Two more deaths from COVID-19 confirmed

235 new cases also confirmed
  • Deborah Condon

Two more patients with COVID-19 (coronavirus) have died in the Republic, bringing the total number of deaths here to nine.

According to the Department of Health, the two people who died were a woman in the east of the country with an underlying health condition and a male in the east of the country.

There have also been 235 new cases of the virus confirmed today, bringing the total number of cases here to 1,564.

Meanwhile, a seventh patient with COVID-19 has died in Northern Ireland and there are now 209 confirmed cases of the virus there.

The latest data from the Health Protection Surveillance Centre shows that of the 1,164 cases confirmed to it by midnight, March 23, 305 people had been hospitalised and of these, 39 had been admitted to an intensive care unit (ICU).

Almost one in four cases overall involved healthcare workers and the average age of confirmed cases was 45 years.

Dublin had the highest number of cases - 559 - which accounted for 57% of all cases in the country.

Speaking after the figures were released, the department's chief medical officer, Dr Tony Holohan, explained why new rules had been introduced in relation to testing for the virus.

"Our data showed yesterday that only 6% of our tests so far returned positive. So for every 100 people we test, we are only finding six people with COVID-19. In light of this, our case definition changed.

"Changing case definition is a standard practice in managing pandemics. Ultimately, we want our 6% detected rate to increase, we want to find as many people as possible with COVID-19, isolate them and contain the spread," he said.

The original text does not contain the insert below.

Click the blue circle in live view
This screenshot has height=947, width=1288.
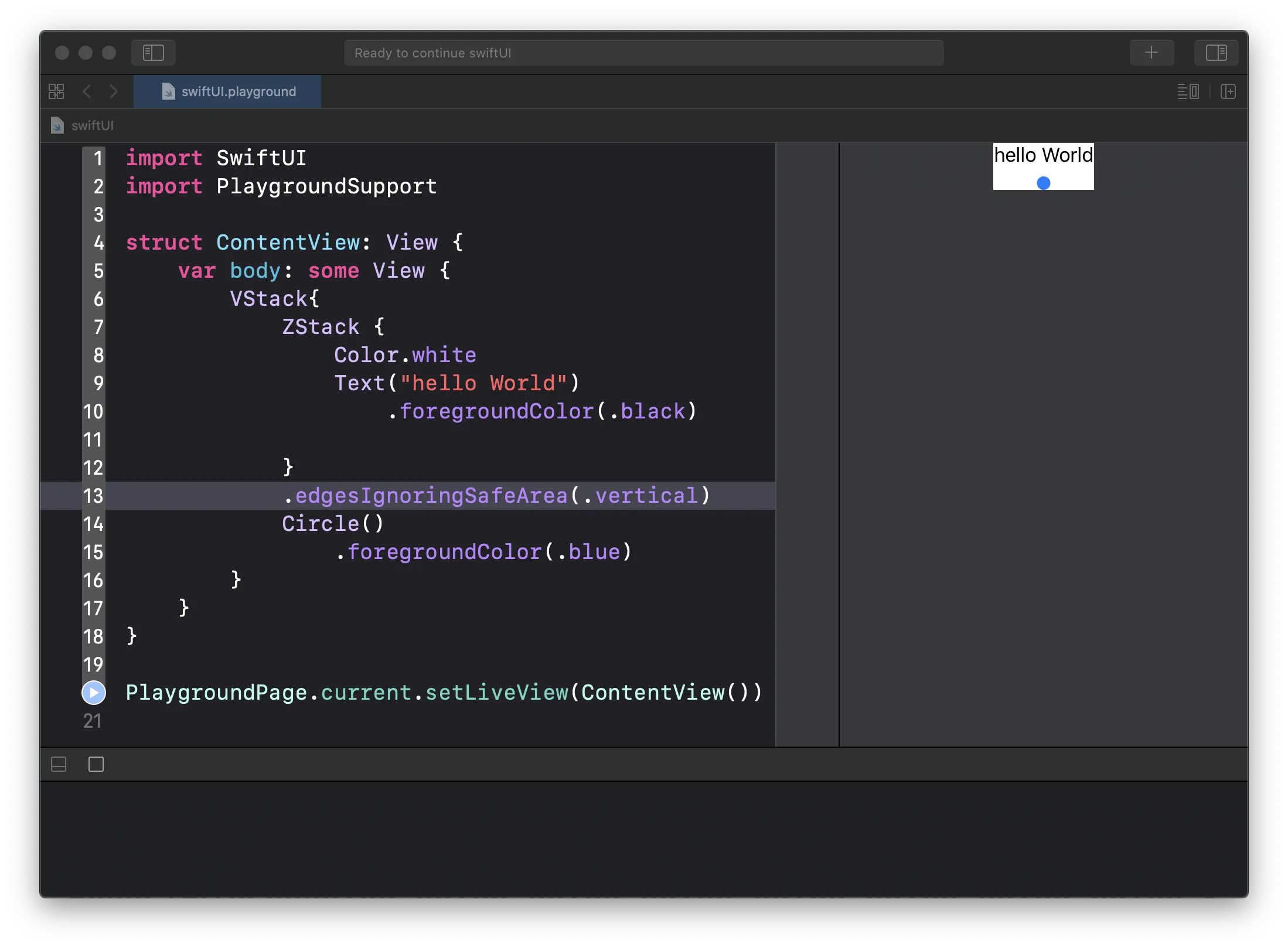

In order to be tested, patients have to display two major symptoms - a fever and either shortness of breath or a cough. They must also fall into a priority group - these are the close contacts of a confirmed case, healthcare staff or vulnerable groups.

"We are seeking to prioritise those who are to be tested with a focus in the short-term on those who are vulnerable and those who are at the highest risk to exposure," commented the department's deputy chief medical officer, Dr Ronan Glynn.

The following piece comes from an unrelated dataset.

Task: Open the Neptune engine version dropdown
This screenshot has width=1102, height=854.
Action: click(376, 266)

COVID-19 is spread through close contact with an infected person's body fluids (e.g. droplets from coughing or sneezing), or by touching surfaces that an infected person has coughed or sneezed on.

It can take up to 14 days for symptoms of the virus to show. These may include a cough, shortness of breath, breathing difficulties and fever (high temperature).

COVID-19 can also cause more severe illnesses, including pneumonia and severe breathing difficulties. Some 80% of cases will be mild to moderate, 14% will be more severe, while 6% will be critical.

To limit the spread of COVID-19, people should:
-Practice social distancing and avoid crowded places
-Wash their hands properly and often
-Cover their mouth and nose with a tissue when they cough or sneeze, or cough and sneeze into their elbow
-Clean and disinfect frequently touched surfaces
-Stay at home if they are sick to avoid spread of whatever infection they have.